Posts Tagged ‘contract’

Do Noncompete Agreements Really Work?

Friday, November 21st, 2008

Sometimes managers wonder whether legal mumbo jumbo really makes a difference.  After all, isn’t all boilerplate language the same?  It’s just a contract.  People sign it and do what they want anyway.  Right?

I understand that some people may feel that way.  But it demonstrates a high level of legal literacy.

What appears as legal mumbo jumbo really does make a difference and it’s not a problem until there’s a problem.  Contracts are enforceable rights that should be taken seriously.

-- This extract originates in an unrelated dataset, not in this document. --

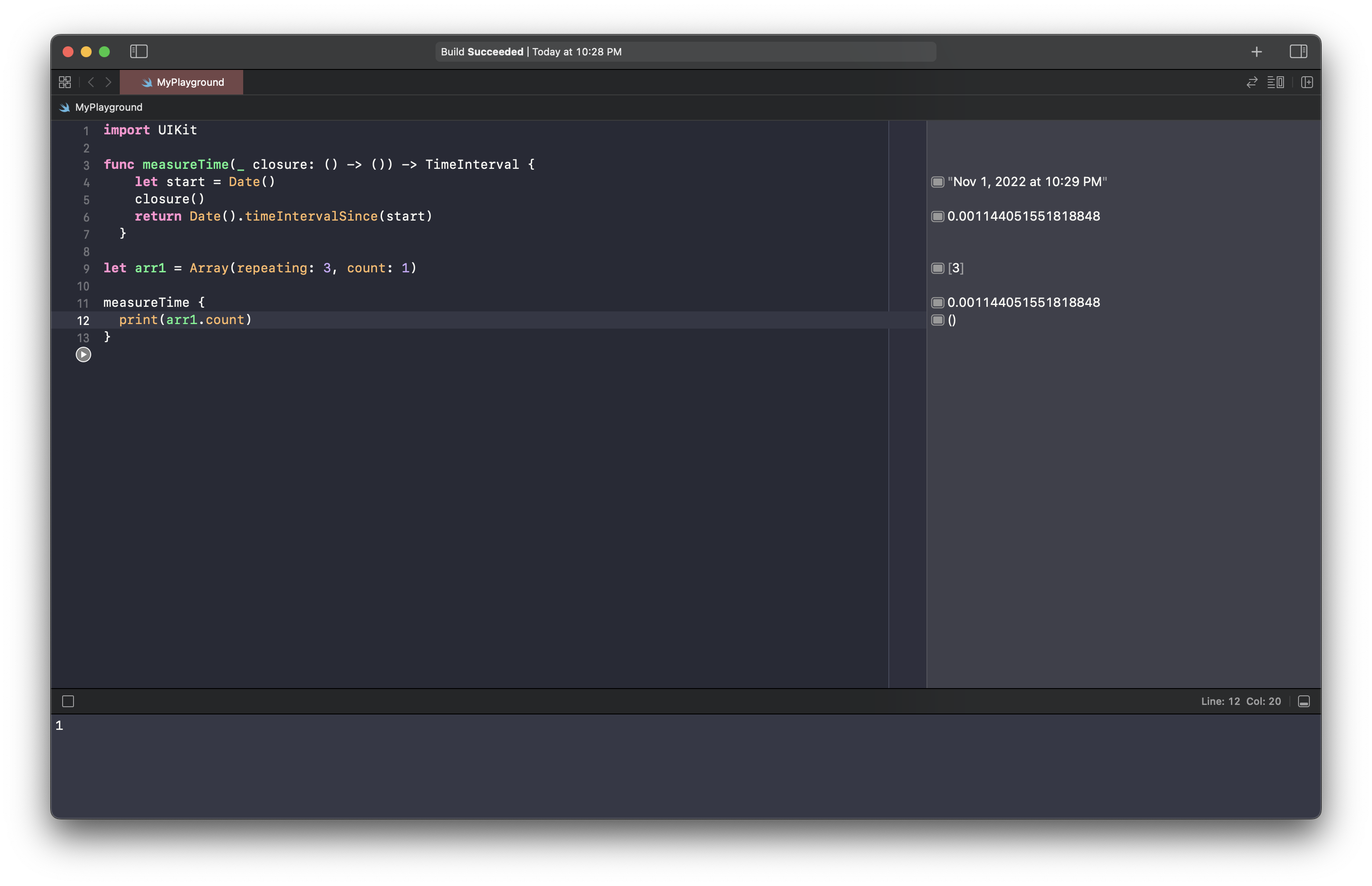Toggle debug area square at bottom left
This screenshot has width=1372, height=886.
[68, 701]
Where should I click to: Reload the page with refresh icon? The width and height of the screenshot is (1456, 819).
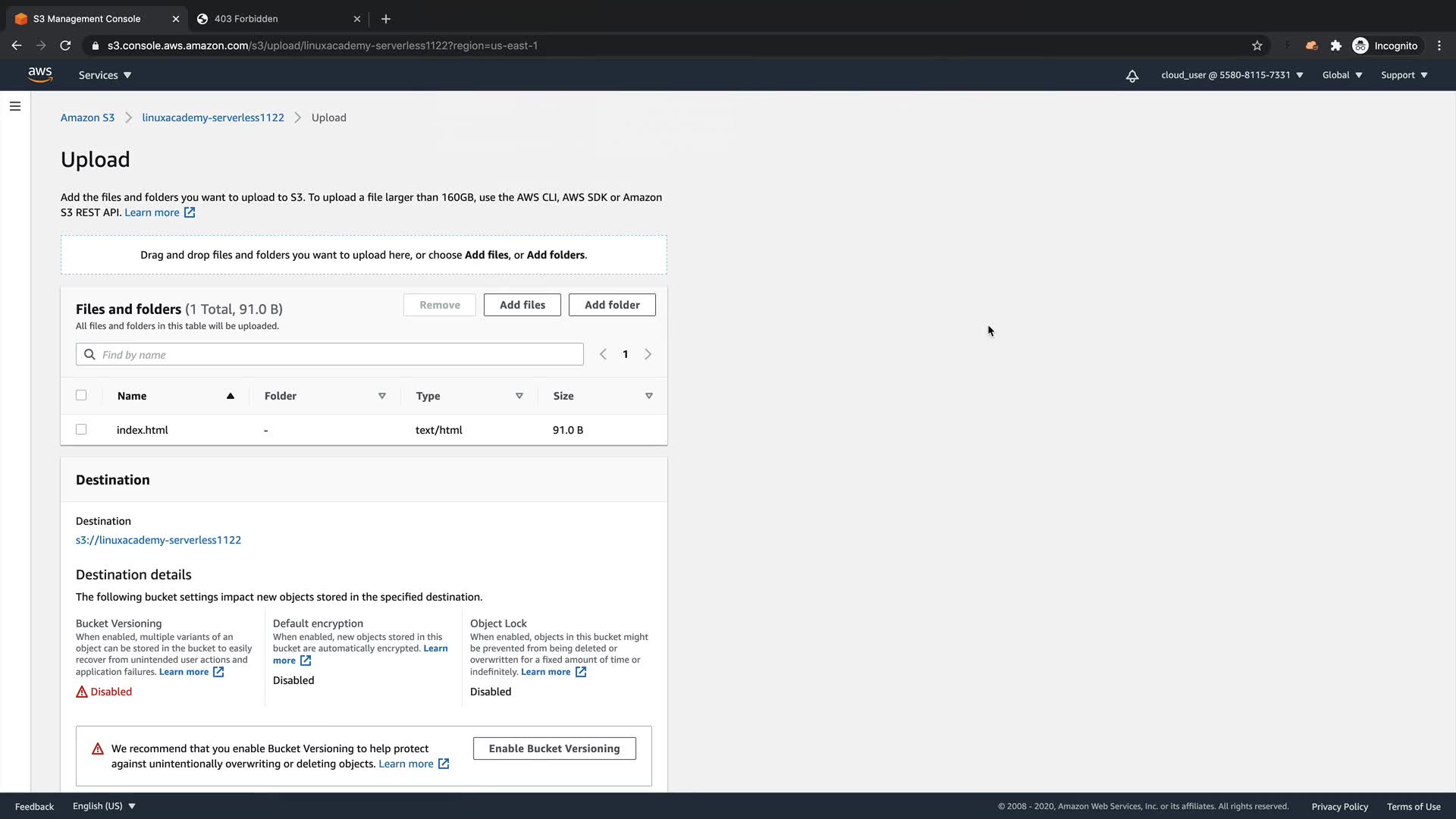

Take the case of a young engineer who signed a noncompete agreement with a firm she joined in September of 2005.  By March 2006 she decided to strike out on her own and one of her initial clients was one from the firm she was leaving.  The employer claimed the engineer’s actions caused the client to break an existing contract with the firm and violated the engineer’s noncompete agreement.  The court agreed and ruled the engineer must pay $89,000 to the former employer.

Without a noncompete agreement this story would have ended differently.  While $89,000 may be chump change to many large corporations, for many smaller ones it’s an amount that hurts and is worth fighting for.

Contracts are an effective way to protect what’s yours.  How much is protecting what’s yours worth to your business?